Rigatoni pasta with Traditional Balsamic Vinegar recalls Italian tradition and honestly, who does not go crazy for pasta? I guess the whole world is into real Italian pasta and even better when it’s seasoned with Traditional Balsamic Vinegar of Modena. You should definitely try this recipe!

Ingredients for 4 people

10 dried tomatoes, 100 gr olives, 320 g rigatoni pasta, 30 g salted capers, fresh parsley, extra-vergin olive oil, salt and pepper, Traditional Balsamic Vinegar of Modena

Estimated preparation time: 20 minutes. Calories: 380 per person. Difficulty: easy

Execution

The first thing to do is to cook pasta in salted, boiled water and drip it when it’s still al dente. Let it cool down in a colander and season it with extra-vergin olive oil.
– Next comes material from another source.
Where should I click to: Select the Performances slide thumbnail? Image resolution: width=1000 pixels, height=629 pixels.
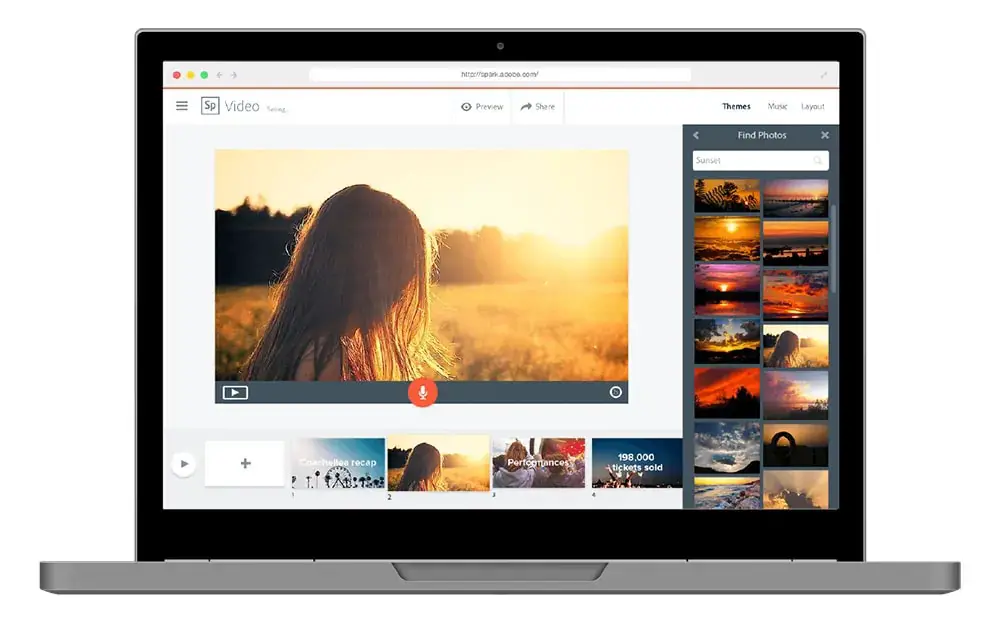[x=539, y=463]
Dried tomatos Put dried tomatoes in hot water for 10 minutes more or less, then let them drip, dry and cut them in strips. Take off salt from capers by washing them, then let them dry. At this point, put them in a bowl with dried tomatoes, olives and season with 3 spoons oil and one teaspoon Traditional Balsamic Vinegar of Modena. Add a bit of salt and pepper and mix everything together.

Put rigatoni pasta in a salad bowl and combine it with the condiment of dried tomatoes and olives, then mix everything together. Complete the dish by adding minced parsley and serve the delicacy to your guests, be it family or friends!

Rigatoni pasta with Traditional Balsamic Vinegar is a very quick recipe, ideal to eat even as packed lunch, if you’re out for work or on a day trip. Moreover, Traditional Balsamic Vinegar of Modena will give it that special touch and flavour to make your meal unique! Enjoy!